Eric Alexander Winkel is an Islamic scholar focusing on Ibn 'Arabi's teaching. He studied the Futuhat al-Makiyya for over 23 years. During his tenure as senior research fellow at the International Institute of Advanced Islamic Studies (IAIS) in Malaysia, he started to explore correlations between Islam and modern sciences and laid the groundwork for the connections between Ibn 'Arabi's vision and new directions in physics and mathematics. Since then he has been dedicating his life to translating the Futūḥāt al-Makkīyah (The Openings Revealed in Makkah) into English.

Biography 
Winkel was born in Manhattan, Kansas, United States. Around 12 years old, his family moved to Switzerland and he attended 7th–11th grades in International School of Geneva, Switzerland. After moved back to America, in 1979 he attended Freshman Honors Program at University of Delaware, Newark for a year, before gained a B.A. in Religion from Haverford College, Pennsylvania in 1982.  In 1985 he received his Master's in South Asia Studies from University of Pennsylvania, Philadelphia; then in 1988 he earned the PhD in Government and International Studies from University of South Carolina, Columbia.

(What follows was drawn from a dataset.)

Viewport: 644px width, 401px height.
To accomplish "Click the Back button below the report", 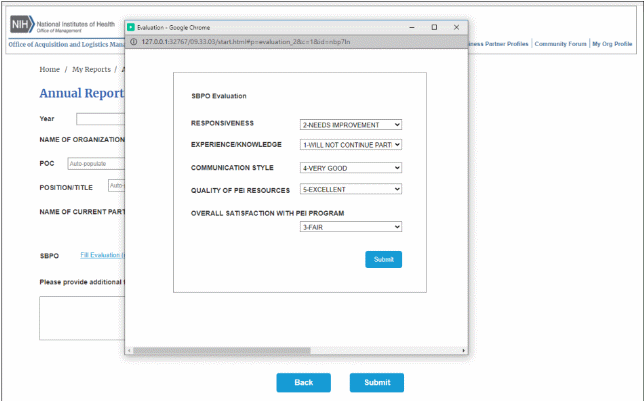I will point(303,382).

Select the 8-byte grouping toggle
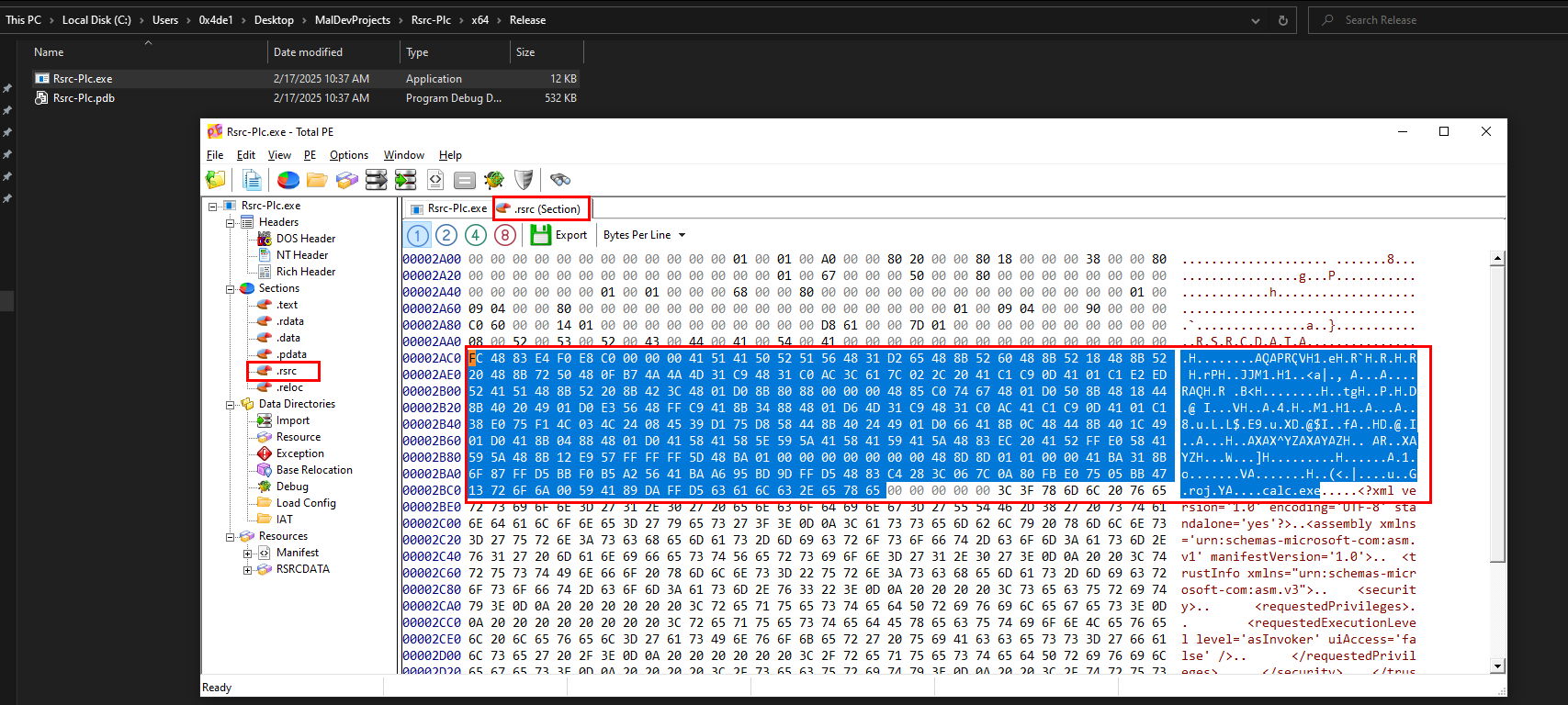505,235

The encounter with Ibn ʿArabī occurred from young age when Winkel read Ralph Austen's Sufis of Andalusia, and at the age of 17 years old he proceeded to delve into Ibn al-ʿArabī’s works as much as he could. His doctoral thesis, titled "The Ontological Status of Politics in Islam and The Epistemology of Islamic Revival", later became his monograph, Islam and the Living Law: The Ibn al-'Arabi Approach.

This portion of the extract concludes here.